Les visages les plus recherchés du Sahel
Parmi les figures ciblées figurent Iyad Ag Ghaly, chef historique du Jnim, Hamadoun Kouffa, influent prédicateur jihadiste, ainsi que Seidane Ag Hitta. Du côté du FLA, Alghabass Ag Intallah et Bilal Ag Acherif figurent également sur la liste des personnalités activement recherchées.
Cette initiative intervient dans un contexte sécuritaire marqué par la multiplication des attaques armées et l’extension des foyers d’instabilité dans plusieurs régions du pays. Bamako cherche ainsi à renforcer le renseignement humain, considéré comme l’une des armes les plus décisives dans les conflits asymétriques.
Quand l’information devient une arme
Derrière les montants spectaculaires annoncés se dessine une stratégie claire : transformer l’information en levier opérationnel. « Le savoir, c’est le pouvoir », écrivait le philosophe Francis Bacon. Dans les guerres contemporaines, cette maxime prend une dimension particulière. Les renseignements locaux peuvent parfois produire davantage d’effets qu’une opération militaire de grande envergure.

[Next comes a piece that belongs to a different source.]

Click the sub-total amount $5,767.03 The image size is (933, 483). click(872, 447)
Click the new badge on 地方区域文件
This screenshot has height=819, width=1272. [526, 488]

Cette politique traduit également la volonté des autorités de fragiliser les réseaux de protection dont bénéficient certains chefs armés dans des zones difficiles d’accès.
Le prix de la sécurité
Au-delà de l’effet d’annonce, cette décision révèle l’ampleur du défi sécuritaire auquel le Mali demeure confronté. Plus les récompenses sont élevées, plus elles soulignent la difficulté à neutraliser des acteurs devenus centraux dans l’architecture du conflit sahélien.
Pour Bamako, l’objectif est de reprendre l’initiative dans une guerre où le renseignement, la mobilité et l’influence sur les populations constituent désormais les véritables champs de bataille.
« Dans toute guerre, la victoire appartient à celui qui connaît son adversaire », enseignait Sun Tzu. Au Mali, la bataille contre les groupes armés se joue aujourd’hui autant dans l’ombre des informations que sur les lignes de front du Sahel.